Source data
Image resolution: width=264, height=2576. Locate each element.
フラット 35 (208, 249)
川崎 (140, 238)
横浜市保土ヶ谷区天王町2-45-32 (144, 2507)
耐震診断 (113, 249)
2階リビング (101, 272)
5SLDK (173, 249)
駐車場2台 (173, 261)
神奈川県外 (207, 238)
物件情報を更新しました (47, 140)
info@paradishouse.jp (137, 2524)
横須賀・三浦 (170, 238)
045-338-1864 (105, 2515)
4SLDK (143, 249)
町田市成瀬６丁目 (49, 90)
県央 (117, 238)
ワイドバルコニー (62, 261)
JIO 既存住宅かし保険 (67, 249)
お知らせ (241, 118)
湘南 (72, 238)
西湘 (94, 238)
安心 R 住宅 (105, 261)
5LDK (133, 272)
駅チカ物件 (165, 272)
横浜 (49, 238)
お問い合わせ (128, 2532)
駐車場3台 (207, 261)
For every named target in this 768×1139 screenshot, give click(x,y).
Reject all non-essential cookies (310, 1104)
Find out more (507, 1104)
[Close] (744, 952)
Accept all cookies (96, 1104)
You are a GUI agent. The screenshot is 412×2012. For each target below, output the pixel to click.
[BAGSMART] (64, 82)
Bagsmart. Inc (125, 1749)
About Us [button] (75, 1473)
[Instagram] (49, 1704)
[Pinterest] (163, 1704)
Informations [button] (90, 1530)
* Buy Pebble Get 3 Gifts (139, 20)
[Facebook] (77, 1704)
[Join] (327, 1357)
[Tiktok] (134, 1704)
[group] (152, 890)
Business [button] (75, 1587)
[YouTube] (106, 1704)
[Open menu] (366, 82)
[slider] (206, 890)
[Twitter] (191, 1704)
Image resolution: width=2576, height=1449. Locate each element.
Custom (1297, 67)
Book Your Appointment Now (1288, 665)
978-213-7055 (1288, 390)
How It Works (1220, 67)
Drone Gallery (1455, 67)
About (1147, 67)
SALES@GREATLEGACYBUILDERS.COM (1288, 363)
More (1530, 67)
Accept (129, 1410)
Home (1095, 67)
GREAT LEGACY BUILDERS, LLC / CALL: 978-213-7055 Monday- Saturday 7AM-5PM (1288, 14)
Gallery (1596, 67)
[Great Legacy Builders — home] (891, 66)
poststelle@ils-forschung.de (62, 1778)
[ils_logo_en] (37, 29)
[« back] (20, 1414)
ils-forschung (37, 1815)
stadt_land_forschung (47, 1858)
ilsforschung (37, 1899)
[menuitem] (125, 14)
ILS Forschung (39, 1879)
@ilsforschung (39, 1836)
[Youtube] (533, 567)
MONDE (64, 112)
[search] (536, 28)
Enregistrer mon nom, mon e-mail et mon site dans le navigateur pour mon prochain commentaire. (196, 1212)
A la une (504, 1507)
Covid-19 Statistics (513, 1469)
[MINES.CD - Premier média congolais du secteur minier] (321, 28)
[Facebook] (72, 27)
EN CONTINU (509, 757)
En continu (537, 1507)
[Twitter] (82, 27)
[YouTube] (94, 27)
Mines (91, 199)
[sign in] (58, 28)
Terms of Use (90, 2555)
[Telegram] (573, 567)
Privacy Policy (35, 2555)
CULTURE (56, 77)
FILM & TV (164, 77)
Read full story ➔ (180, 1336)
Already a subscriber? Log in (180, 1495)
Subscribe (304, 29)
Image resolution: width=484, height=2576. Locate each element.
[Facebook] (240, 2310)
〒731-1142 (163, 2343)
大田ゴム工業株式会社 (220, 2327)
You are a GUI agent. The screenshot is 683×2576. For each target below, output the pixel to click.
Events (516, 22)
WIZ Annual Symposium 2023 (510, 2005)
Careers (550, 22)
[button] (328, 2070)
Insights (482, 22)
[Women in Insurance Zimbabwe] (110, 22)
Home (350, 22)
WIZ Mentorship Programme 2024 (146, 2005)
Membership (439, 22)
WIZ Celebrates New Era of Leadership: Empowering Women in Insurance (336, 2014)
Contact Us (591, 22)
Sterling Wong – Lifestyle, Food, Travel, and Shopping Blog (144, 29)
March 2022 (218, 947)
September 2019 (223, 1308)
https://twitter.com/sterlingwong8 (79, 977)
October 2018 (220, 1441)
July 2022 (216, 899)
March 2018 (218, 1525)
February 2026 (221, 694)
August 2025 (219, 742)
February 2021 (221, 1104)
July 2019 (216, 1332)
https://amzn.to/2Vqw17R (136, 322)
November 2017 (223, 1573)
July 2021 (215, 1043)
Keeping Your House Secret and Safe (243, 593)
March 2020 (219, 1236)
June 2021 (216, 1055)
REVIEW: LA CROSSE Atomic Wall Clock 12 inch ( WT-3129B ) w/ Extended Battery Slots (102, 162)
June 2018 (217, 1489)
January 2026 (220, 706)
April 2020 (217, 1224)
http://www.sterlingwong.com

EXERCISE OBJECTIVE —
An exact copy of every record is needed, so retype them all.

WRITTEN ANSWER —
Image resolution: width=264, height=2576. Locate each element.
フラット 35 (208, 249)
川崎 (140, 238)
横浜市保土ヶ谷区天王町2-45-32 (144, 2507)
耐震診断 (113, 249)
2階リビング (101, 272)
5SLDK (173, 249)
駐車場2台 (173, 261)
神奈川県外 (207, 238)
物件情報を更新しました (47, 140)
info@paradishouse.jp (137, 2524)
横須賀・三浦 (170, 238)
045-338-1864 (105, 2515)
4SLDK (143, 249)
町田市成瀬６丁目 (49, 90)
県央 (117, 238)
ワイドバルコニー (62, 261)
JIO 既存住宅かし保険 (67, 249)
お知らせ (241, 118)
湘南 (72, 238)
西湘 (94, 238)
安心 R 住宅 (105, 261)
5LDK (133, 272)
駅チカ物件 (165, 272)
横浜 (49, 238)
お問い合わせ (128, 2532)
駐車場3台 (207, 261)
For every named target in this 768×1139 screenshot, give click(x,y).
Reject all non-essential cookies (310, 1104)
Find out more (507, 1104)
[Close] (744, 952)
Accept all cookies (96, 1104)
You are a GUI agent. The screenshot is 412×2012. For each target below, output the pixel to click.
[BAGSMART] (64, 82)
Bagsmart. Inc (125, 1749)
About Us [button] (75, 1473)
[Instagram] (49, 1704)
[Pinterest] (163, 1704)
Informations [button] (90, 1530)
* Buy Pebble Get 3 Gifts (139, 20)
[Facebook] (77, 1704)
[Join] (327, 1357)
[Tiktok] (134, 1704)
[group] (152, 890)
Business [button] (75, 1587)
[YouTube] (106, 1704)
[Open menu] (366, 82)
[slider] (206, 890)
[Twitter] (191, 1704)
Image resolution: width=2576, height=1449. Locate each element.
Custom (1297, 67)
Book Your Appointment Now (1288, 665)
978-213-7055 (1288, 390)
How It Works (1220, 67)
Drone Gallery (1455, 67)
About (1147, 67)
SALES@GREATLEGACYBUILDERS.COM (1288, 363)
More (1530, 67)
Accept (129, 1410)
Home (1095, 67)
GREAT LEGACY BUILDERS, LLC / CALL: 978-213-7055 Monday- Saturday 7AM-5PM (1288, 14)
Gallery (1596, 67)
[Great Legacy Builders — home] (891, 66)
poststelle@ils-forschung.de (62, 1778)
[ils_logo_en] (37, 29)
[« back] (20, 1414)
ils-forschung (37, 1815)
stadt_land_forschung (47, 1858)
ilsforschung (37, 1899)
[menuitem] (125, 14)
ILS Forschung (39, 1879)
@ilsforschung (39, 1836)
[Youtube] (533, 567)
MONDE (64, 112)
[search] (536, 28)
Enregistrer mon nom, mon e-mail et mon site dans le navigateur pour mon prochain commentaire. (196, 1212)
A la une (504, 1507)
Covid-19 Statistics (513, 1469)
[MINES.CD - Premier média congolais du secteur minier] (321, 28)
[Facebook] (72, 27)
EN CONTINU (509, 757)
En continu (537, 1507)
[Twitter] (82, 27)
[YouTube] (94, 27)
Mines (91, 199)
[sign in] (58, 28)
Terms of Use (90, 2555)
[Telegram] (573, 567)
Privacy Policy (35, 2555)
CULTURE (56, 77)
FILM & TV (164, 77)
Read full story ➔ (180, 1336)
Already a subscriber? Log in (180, 1495)
Subscribe (304, 29)
Image resolution: width=484, height=2576. Locate each element.
[Facebook] (240, 2310)
〒731-1142 (163, 2343)
大田ゴム工業株式会社 (220, 2327)
You are a GUI agent. The screenshot is 683×2576. For each target below, output the pixel to click.
Events (516, 22)
WIZ Annual Symposium 2023 (510, 2005)
Careers (550, 22)
[button] (328, 2070)
Insights (482, 22)
[Women in Insurance Zimbabwe] (110, 22)
Home (350, 22)
WIZ Mentorship Programme 2024 (146, 2005)
Membership (439, 22)
WIZ Celebrates New Era of Leadership: Empowering Women in Insurance (336, 2014)
Contact Us (591, 22)
Sterling Wong – Lifestyle, Food, Travel, and Shopping Blog (144, 29)
March 2022 (218, 947)
September 2019 (223, 1308)
https://twitter.com/sterlingwong8 (79, 977)
October 2018 (220, 1441)
July 2022 (216, 899)
March 2018 (218, 1525)
February 2026 (221, 694)
August 2025 (219, 742)
February 2021 (221, 1104)
July 2019 (216, 1332)
https://amzn.to/2Vqw17R (136, 322)
November 2017 (223, 1573)
July 2021 (215, 1043)
Keeping Your House Secret and Safe (243, 593)
March 2020 (219, 1236)
June 2021 (216, 1055)
REVIEW: LA CROSSE Atomic Wall Clock 12 inch ( WT-3129B ) w/ Extended Battery Slots (102, 162)
June 2018 (217, 1489)
January 2026 (220, 706)
April 2020 (217, 1224)
http://www.sterlingwong.com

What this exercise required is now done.